Tongue-controlled power wheelchairs could allow some people who are paralyzed to do tasks like using a phone and navigate obstacles more quickly, researchers say.
In Wednesday's issue of the journal Science Translational Medicine, scientists in Atlanta and Chicago describe their initial tests of a wireless device that allows people paralyzed from the neck down to complete tasks by moving their magnet-pierced tongues.
The performances of people with spinal cord injuries were up to three times faster with the "tongue drive system" than with the traditional sip-and-puff device — a straw-like tube that patients inhale and exhale into to operate a powered wheelchair in four directions.
The level of accuracy was the same, even though more than half the patients were already experienced with sip-and-puff technology, the researchers said.
"That was a very exciting finding," study author Maysam Ghovanloo, a professor in the school of electrical and chemical engineering at the Georgia Institute of Technology, said in a release. "It attests to how quickly and accurately you can move your tongue."
The goal is to provide intuitive, efficient and accurate access to computers, smartphones and environment controls to adjust lights and temperature, for example, as well as to increase mobility.
The technology fits in a retainer along the roof of the mouth.
Here's how it works:
- Sensors track the movement of a tiny magnet on the tongue.
- Pointing the tongue in different directions changes the magnetic field around the mouth, which is picked up by four sensors on a headset.
- The information is sent wirelessly to an iPod, which then delivers the commands to the powered wheelchair or computer.
The researchers tested the technology in 23 able-bodied participants and 11 with tetraplegia.

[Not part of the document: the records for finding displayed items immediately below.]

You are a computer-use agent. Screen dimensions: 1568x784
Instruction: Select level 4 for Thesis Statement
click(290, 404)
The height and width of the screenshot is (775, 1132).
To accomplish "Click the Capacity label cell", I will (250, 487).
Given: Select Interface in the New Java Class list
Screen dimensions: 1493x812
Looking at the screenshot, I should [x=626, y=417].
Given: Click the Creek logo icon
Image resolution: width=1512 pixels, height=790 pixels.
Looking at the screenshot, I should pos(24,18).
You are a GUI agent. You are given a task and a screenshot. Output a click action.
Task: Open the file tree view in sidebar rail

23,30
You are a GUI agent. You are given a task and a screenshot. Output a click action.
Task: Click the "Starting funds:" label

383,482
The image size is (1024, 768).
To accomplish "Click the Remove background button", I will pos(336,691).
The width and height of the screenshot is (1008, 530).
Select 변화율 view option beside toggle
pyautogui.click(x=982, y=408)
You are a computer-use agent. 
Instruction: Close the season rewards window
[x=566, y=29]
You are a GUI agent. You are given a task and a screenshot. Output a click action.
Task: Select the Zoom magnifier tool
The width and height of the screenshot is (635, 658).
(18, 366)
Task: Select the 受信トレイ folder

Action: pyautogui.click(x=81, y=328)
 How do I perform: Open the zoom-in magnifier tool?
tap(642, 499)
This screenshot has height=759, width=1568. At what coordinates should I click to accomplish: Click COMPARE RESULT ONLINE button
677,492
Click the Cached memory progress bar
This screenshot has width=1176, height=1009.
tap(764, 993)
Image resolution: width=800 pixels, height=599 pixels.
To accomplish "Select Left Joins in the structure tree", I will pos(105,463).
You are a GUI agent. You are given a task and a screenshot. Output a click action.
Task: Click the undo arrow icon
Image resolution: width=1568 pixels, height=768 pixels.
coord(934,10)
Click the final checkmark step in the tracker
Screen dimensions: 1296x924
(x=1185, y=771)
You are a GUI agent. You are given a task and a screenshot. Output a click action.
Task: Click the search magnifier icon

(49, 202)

Within 30 minutes of training, the researchers said all the subjects were able to do tasks like tapping on targets that randomly appeared on a screen, navigating a cursor through a maze on a computer screen, dialing a keypad and driving a powered wheelchair through an obstacle course.
Jason DiSanto, 39, was among the first patients with a spinal cord injury to try it. DiSanto was pleased with how intuitive it was.
"Somebody that's in a wheelchair already has a stigma," DiSanto said. "If there was something that could be developed to control my wheelchair and the environment around me, to make me more independent without having to have medical devices coming out of my mouth, it would be a huge benefit."
The participants' performances improved with practise.
Ten other patients signed up but dropped out for reasons such as dissatisfaction with the location of the piercing, scheduling and caregiver problems, unrelated medical issues or loss of interest.
This research was funded by the U.S. National Institute of Biomedical Imaging and Bioengineering, and the U.S. National Science Foundation. Ghovanloo's company is negotiating a licence for the technology.